_Required action_: All of the records must be set down again word for word.

_Dataset content_:
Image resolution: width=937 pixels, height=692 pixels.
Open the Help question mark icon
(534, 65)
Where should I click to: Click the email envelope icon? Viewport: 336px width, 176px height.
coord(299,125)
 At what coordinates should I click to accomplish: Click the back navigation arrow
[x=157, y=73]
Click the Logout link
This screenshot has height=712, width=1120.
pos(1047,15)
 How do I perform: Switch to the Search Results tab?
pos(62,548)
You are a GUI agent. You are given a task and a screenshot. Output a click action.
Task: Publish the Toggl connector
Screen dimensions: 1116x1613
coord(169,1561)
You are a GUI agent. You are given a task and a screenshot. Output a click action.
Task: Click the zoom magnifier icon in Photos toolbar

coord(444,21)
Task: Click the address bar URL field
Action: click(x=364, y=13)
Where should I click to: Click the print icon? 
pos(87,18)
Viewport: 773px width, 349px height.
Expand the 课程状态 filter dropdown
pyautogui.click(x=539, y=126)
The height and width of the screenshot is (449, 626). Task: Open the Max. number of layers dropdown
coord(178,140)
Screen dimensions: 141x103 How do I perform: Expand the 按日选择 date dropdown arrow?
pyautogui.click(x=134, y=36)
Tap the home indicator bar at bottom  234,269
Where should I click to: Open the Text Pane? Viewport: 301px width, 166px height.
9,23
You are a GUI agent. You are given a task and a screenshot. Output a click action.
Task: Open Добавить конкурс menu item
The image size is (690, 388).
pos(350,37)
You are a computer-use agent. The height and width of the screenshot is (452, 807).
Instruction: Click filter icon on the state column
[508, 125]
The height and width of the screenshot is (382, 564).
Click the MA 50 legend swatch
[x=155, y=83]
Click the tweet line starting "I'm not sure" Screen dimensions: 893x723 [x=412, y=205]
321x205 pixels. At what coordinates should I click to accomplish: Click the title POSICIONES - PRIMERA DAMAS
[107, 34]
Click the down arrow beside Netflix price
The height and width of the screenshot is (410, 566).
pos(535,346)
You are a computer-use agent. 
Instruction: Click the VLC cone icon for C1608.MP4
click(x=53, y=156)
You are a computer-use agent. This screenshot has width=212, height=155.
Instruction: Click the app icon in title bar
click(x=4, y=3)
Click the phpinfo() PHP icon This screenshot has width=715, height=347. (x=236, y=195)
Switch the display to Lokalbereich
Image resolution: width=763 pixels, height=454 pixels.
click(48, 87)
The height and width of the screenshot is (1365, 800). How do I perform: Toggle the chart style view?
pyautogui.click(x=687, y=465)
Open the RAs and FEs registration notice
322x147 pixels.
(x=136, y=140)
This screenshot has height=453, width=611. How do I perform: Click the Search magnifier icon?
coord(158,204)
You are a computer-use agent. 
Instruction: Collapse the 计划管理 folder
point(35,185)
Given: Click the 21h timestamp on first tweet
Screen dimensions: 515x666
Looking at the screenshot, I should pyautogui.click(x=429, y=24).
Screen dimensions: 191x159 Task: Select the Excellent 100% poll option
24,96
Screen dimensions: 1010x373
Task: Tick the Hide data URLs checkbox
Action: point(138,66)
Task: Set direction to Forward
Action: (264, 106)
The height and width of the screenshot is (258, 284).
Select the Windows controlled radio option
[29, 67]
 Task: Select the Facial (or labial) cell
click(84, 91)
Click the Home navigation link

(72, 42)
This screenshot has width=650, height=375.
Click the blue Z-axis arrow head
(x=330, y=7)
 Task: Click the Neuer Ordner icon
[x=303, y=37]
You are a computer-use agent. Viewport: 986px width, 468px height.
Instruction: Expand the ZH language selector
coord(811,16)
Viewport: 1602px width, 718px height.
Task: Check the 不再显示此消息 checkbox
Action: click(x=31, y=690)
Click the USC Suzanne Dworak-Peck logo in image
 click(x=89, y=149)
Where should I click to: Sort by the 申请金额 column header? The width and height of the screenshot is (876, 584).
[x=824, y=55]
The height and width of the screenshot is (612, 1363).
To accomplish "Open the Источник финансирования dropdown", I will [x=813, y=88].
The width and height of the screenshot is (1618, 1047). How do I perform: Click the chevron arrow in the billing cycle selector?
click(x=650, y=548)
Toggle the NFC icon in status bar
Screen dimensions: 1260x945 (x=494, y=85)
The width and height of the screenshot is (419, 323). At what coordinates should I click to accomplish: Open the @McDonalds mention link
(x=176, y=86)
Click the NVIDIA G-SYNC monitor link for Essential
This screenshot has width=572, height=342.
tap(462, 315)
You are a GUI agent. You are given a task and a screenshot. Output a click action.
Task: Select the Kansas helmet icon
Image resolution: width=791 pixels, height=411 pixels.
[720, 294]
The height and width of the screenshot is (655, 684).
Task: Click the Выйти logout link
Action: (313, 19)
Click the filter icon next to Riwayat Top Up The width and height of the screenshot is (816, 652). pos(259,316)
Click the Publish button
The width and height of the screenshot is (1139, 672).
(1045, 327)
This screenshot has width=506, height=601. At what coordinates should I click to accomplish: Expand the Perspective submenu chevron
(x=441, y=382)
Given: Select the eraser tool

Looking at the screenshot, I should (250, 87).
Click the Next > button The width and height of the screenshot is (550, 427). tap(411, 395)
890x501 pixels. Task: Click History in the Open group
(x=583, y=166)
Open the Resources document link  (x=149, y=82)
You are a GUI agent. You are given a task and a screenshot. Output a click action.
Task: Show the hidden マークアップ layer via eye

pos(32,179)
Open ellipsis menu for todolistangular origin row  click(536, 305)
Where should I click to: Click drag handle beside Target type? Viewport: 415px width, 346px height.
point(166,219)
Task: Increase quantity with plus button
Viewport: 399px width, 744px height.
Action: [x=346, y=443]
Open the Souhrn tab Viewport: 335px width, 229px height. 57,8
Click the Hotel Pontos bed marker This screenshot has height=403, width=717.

_Solution for this problem_:
Image resolution: width=937 pixels, height=692 pixels.
Open the Help question mark icon
(534, 65)
Where should I click to: Click the email envelope icon? Viewport: 336px width, 176px height.
coord(299,125)
 At what coordinates should I click to accomplish: Click the back navigation arrow
[x=157, y=73]
Click the Logout link
This screenshot has height=712, width=1120.
pos(1047,15)
 How do I perform: Switch to the Search Results tab?
pos(62,548)
You are a GUI agent. You are given a task and a screenshot. Output a click action.
Task: Publish the Toggl connector
Screen dimensions: 1116x1613
coord(169,1561)
You are a GUI agent. You are given a task and a screenshot. Output a click action.
Task: Click the zoom magnifier icon in Photos toolbar

coord(444,21)
Task: Click the address bar URL field
Action: click(x=364, y=13)
Where should I click to: Click the print icon? 
pos(87,18)
Viewport: 773px width, 349px height.
Expand the 课程状态 filter dropdown
pyautogui.click(x=539, y=126)
The height and width of the screenshot is (449, 626). Task: Open the Max. number of layers dropdown
coord(178,140)
Screen dimensions: 141x103 How do I perform: Expand the 按日选择 date dropdown arrow?
pyautogui.click(x=134, y=36)
Tap the home indicator bar at bottom  234,269
Where should I click to: Open the Text Pane? Viewport: 301px width, 166px height.
9,23
You are a GUI agent. You are given a task and a screenshot. Output a click action.
Task: Open Добавить конкурс menu item
The image size is (690, 388).
pos(350,37)
You are a computer-use agent. The height and width of the screenshot is (452, 807).
Instruction: Click filter icon on the state column
[508, 125]
The height and width of the screenshot is (382, 564).
Click the MA 50 legend swatch
[x=155, y=83]
Click the tweet line starting "I'm not sure" Screen dimensions: 893x723 [x=412, y=205]
321x205 pixels. At what coordinates should I click to accomplish: Click the title POSICIONES - PRIMERA DAMAS
[107, 34]
Click the down arrow beside Netflix price
The height and width of the screenshot is (410, 566).
pos(535,346)
You are a computer-use agent. 
Instruction: Click the VLC cone icon for C1608.MP4
click(x=53, y=156)
You are a computer-use agent. This screenshot has width=212, height=155.
Instruction: Click the app icon in title bar
click(x=4, y=3)
Click the phpinfo() PHP icon This screenshot has width=715, height=347. (x=236, y=195)
Switch the display to Lokalbereich
Image resolution: width=763 pixels, height=454 pixels.
click(48, 87)
The height and width of the screenshot is (1365, 800). How do I perform: Toggle the chart style view?
pyautogui.click(x=687, y=465)
Open the RAs and FEs registration notice
322x147 pixels.
(x=136, y=140)
This screenshot has height=453, width=611. How do I perform: Click the Search magnifier icon?
coord(158,204)
You are a computer-use agent. 
Instruction: Collapse the 计划管理 folder
point(35,185)
Given: Click the 21h timestamp on first tweet
Screen dimensions: 515x666
Looking at the screenshot, I should pyautogui.click(x=429, y=24).
Screen dimensions: 191x159 Task: Select the Excellent 100% poll option
24,96
Screen dimensions: 1010x373
Task: Tick the Hide data URLs checkbox
Action: point(138,66)
Task: Set direction to Forward
Action: (264, 106)
The height and width of the screenshot is (258, 284).
Select the Windows controlled radio option
[29, 67]
 Task: Select the Facial (or labial) cell
click(84, 91)
Click the Home navigation link

(72, 42)
This screenshot has width=650, height=375.
Click the blue Z-axis arrow head
(x=330, y=7)
 Task: Click the Neuer Ordner icon
[x=303, y=37]
You are a computer-use agent. Viewport: 986px width, 468px height.
Instruction: Expand the ZH language selector
coord(811,16)
Viewport: 1602px width, 718px height.
Task: Check the 不再显示此消息 checkbox
Action: click(x=31, y=690)
Click the USC Suzanne Dworak-Peck logo in image
 click(x=89, y=149)
Where should I click to: Sort by the 申请金额 column header? The width and height of the screenshot is (876, 584).
[x=824, y=55]
The height and width of the screenshot is (612, 1363).
To accomplish "Open the Источник финансирования dropdown", I will [x=813, y=88].
The width and height of the screenshot is (1618, 1047). How do I perform: Click the chevron arrow in the billing cycle selector?
click(x=650, y=548)
Toggle the NFC icon in status bar
Screen dimensions: 1260x945 (x=494, y=85)
The width and height of the screenshot is (419, 323). At what coordinates should I click to accomplish: Open the @McDonalds mention link
(x=176, y=86)
Click the NVIDIA G-SYNC monitor link for Essential
This screenshot has width=572, height=342.
tap(462, 315)
You are a GUI agent. You are given a task and a screenshot. Output a click action.
Task: Select the Kansas helmet icon
Image resolution: width=791 pixels, height=411 pixels.
[720, 294]
The height and width of the screenshot is (655, 684).
Task: Click the Выйти logout link
Action: (313, 19)
Click the filter icon next to Riwayat Top Up The width and height of the screenshot is (816, 652). pos(259,316)
Click the Publish button
The width and height of the screenshot is (1139, 672).
(1045, 327)
This screenshot has width=506, height=601. At what coordinates should I click to accomplish: Expand the Perspective submenu chevron
(x=441, y=382)
Given: Select the eraser tool

Looking at the screenshot, I should (250, 87).
Click the Next > button The width and height of the screenshot is (550, 427). tap(411, 395)
890x501 pixels. Task: Click History in the Open group
(x=583, y=166)
Open the Resources document link  (x=149, y=82)
You are a GUI agent. You are given a task and a screenshot. Output a click action.
Task: Show the hidden マークアップ layer via eye

pos(32,179)
Open ellipsis menu for todolistangular origin row  click(536, 305)
Where should I click to: Click drag handle beside Target type? Viewport: 415px width, 346px height.
point(166,219)
Task: Increase quantity with plus button
Viewport: 399px width, 744px height.
Action: [x=346, y=443]
Open the Souhrn tab Viewport: 335px width, 229px height. 57,8
Click the Hotel Pontos bed marker This screenshot has height=403, width=717.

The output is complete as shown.